Saturday, December 27, 2014

The Synchronicity of Do and Jitsu

In walking the martial path, one refers to Do, or the way of one's life.  When one refers to how a life is lived, they refer to Jitsu, or a series of techniques.  These two concepts are ostensibly separate, yet interrelated, as mastery at one presupposes a degree of mastery in the other.  How shall a person who lives badly perform well?  How can one who performs badly live well?  As such, a martial artist should not worry overmuch on this distinction or its relevance.  Instead, it is advantageous to concentrate on integrating the two domains fully such that one becomes a manifestation of the other.  One's techniques can build a good life.  One's good life emerges from proper form and good habits.

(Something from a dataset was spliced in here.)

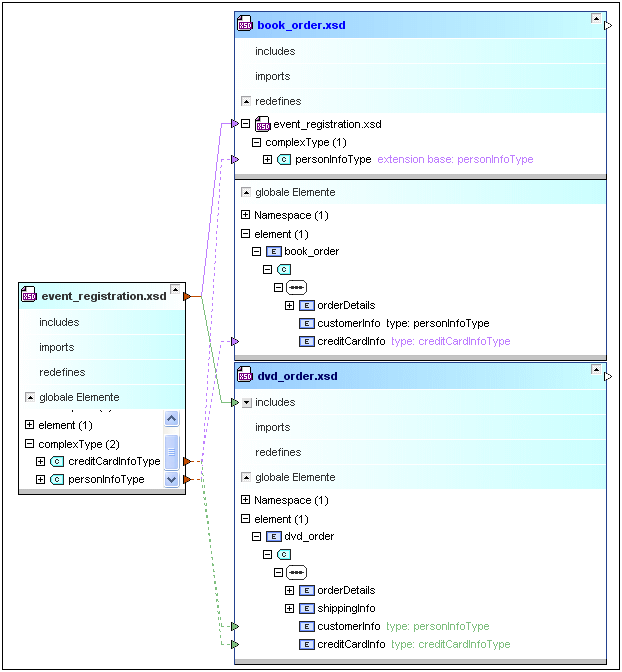
Task: Expand the personInfoType node under redefines
Action: coord(268,160)
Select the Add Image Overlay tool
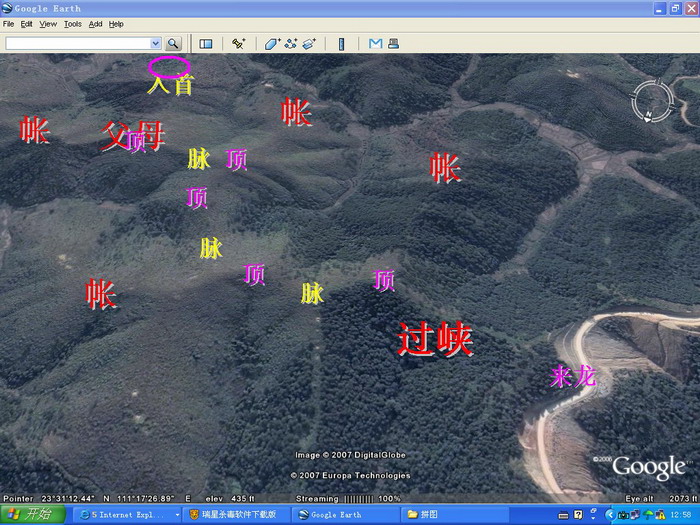Screen dimensions: 700x525 309,44
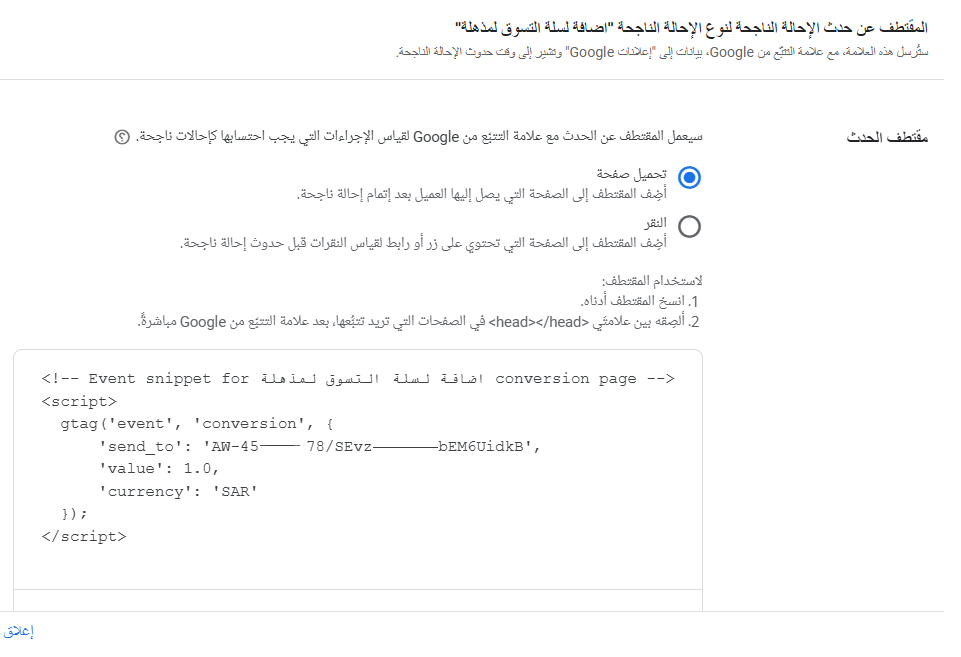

Tuesday, December 16, 2014

On Whether to Extinguish One's Fire

Anger, in the elemental philosophy of conflict, corresponds to fire.  As fire varies by its intensity, duration, and consequences, so does one's anger.  Annoyance or irksomeness has characteristics of embers which are easily and unpredictably scattered to create larger blazes elsewhere.  A small burn corresponds with shouting, posturing, gesturing, and general displays of displeasure.  Finally, a firestorm corresponds with violence in its power, speed, and merciless energy.  However, like all elements, fire has a weak point.  It burns out quickly and consumes everything it touches indiscriminately.

Fire is not heavy, but is severe in its own way.  It is quick, light, and devastating.  It also spreads linearly.  Wind can spread its intent in other directions or blow it out, water can either evaporate itself or extinguish fire, and earth can either block fire or be melted and forged.

With this in mind, some of the martial persuasion immediately oppose the elemental cultivation of fire as a martial practice.  It is said to be the most difficult element to harness and maintain over time and can be used to evil purposes whereas the other elements tend to direct one's character toward morally sound judgments with little reflection.  Fire on the other hand embodies a moral calculus of power and respect.  Those who wield power brand respect into others.  Weakness is despised.

While the decision to repress and ultimately extinguish one's fire can make sense in a perfectly just, fair society with little chance of warfare, the moral calculus of the battlefield requires an understanding of fire as an element for mere survival.  Killing an opponent in cold blood is not a task well suited for the sensitive and merciful.

In balancing the excesses of fire as an element, one should meditate on harnessing one's firestorms of martial power into controlled metaphors of fury: the flamethrower, the butane lighter, the welding torch.  Unlike the other arts, which can often embody strength through expansiveness, such as earth's size, water's fluidity, and wind's trajectory, fire is most powerfully implemented through its judicious limitation and precision of application.  A quick palm heel to the face which dispatches an opponent is best limited, directed, and restrained to avoid producing unintended consequences such as a fury of damaging strikes which deal more damage than intended.  In life and death struggle, unintended consequences tend toward the favorable; in civilization, they can result in a lifetime's imprisonment.